Inbox, a new start-up founded by Dropbox and MIT alums was launched out of stealth, hoping to power the next generation email applications.

Inbox offers a more modern way to build apps that access end users’ inboxes. But instead of being limited to Gmail, it also works with Yahoo, Microsoft Exchange and others, the company says. In addition, jabs the company’s website, “Inbox is an email company. Google is an advertising company. This product is our focus, and will not be ‘discontinued’ unexpectedly.”

The idea with Inbox is to offer an upgrade of sorts from the “archaic protocols and formats” that developers would otherwise have to learn today in order to work with email. However, it supports a wider range of developers, from those who only need a simple feature to those who want to build full-fledged email clients for end users.

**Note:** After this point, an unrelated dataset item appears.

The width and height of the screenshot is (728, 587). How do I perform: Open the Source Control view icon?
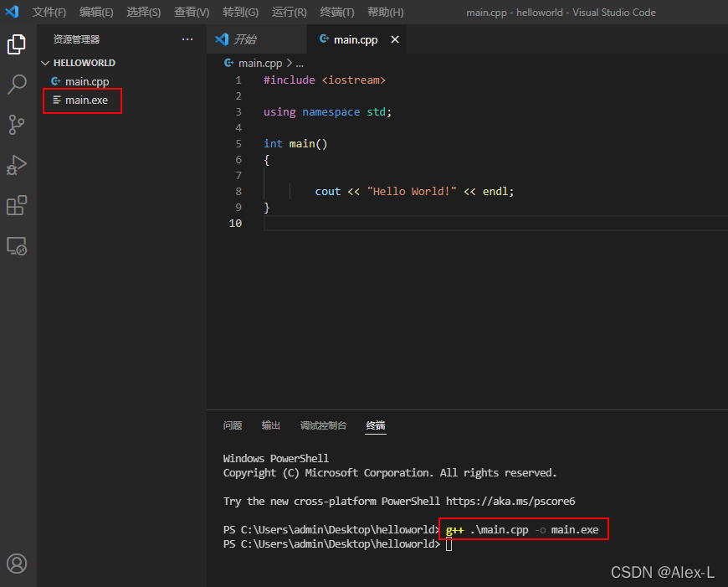click(x=17, y=125)
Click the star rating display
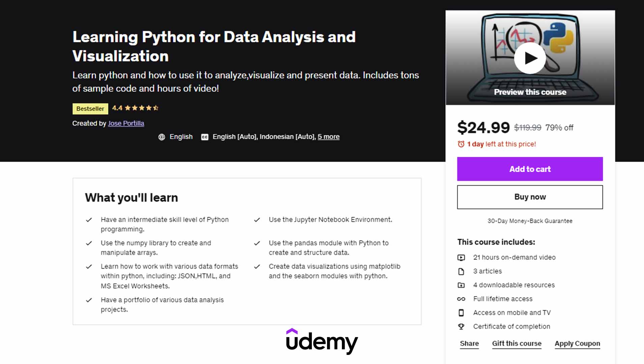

The larger goal with Inbox is not just to offer a suite of developer tools, but to create a new email standard. That means, Grinich(co-founder) says, the company has to provide the fundamental infrastructure as an open source package.“The sync engine is available for free on GitHub, and we welcome discussion and pull requests,” he says. Currently the open source sync engine works with Gmail and Yahoo mail, with plans to expand soon to all IMAP providers. Meanwhile, enterprise users on Microsoft Exchange can request access to the Inbox Developer program, which supports ActiveSync, and is now in private beta.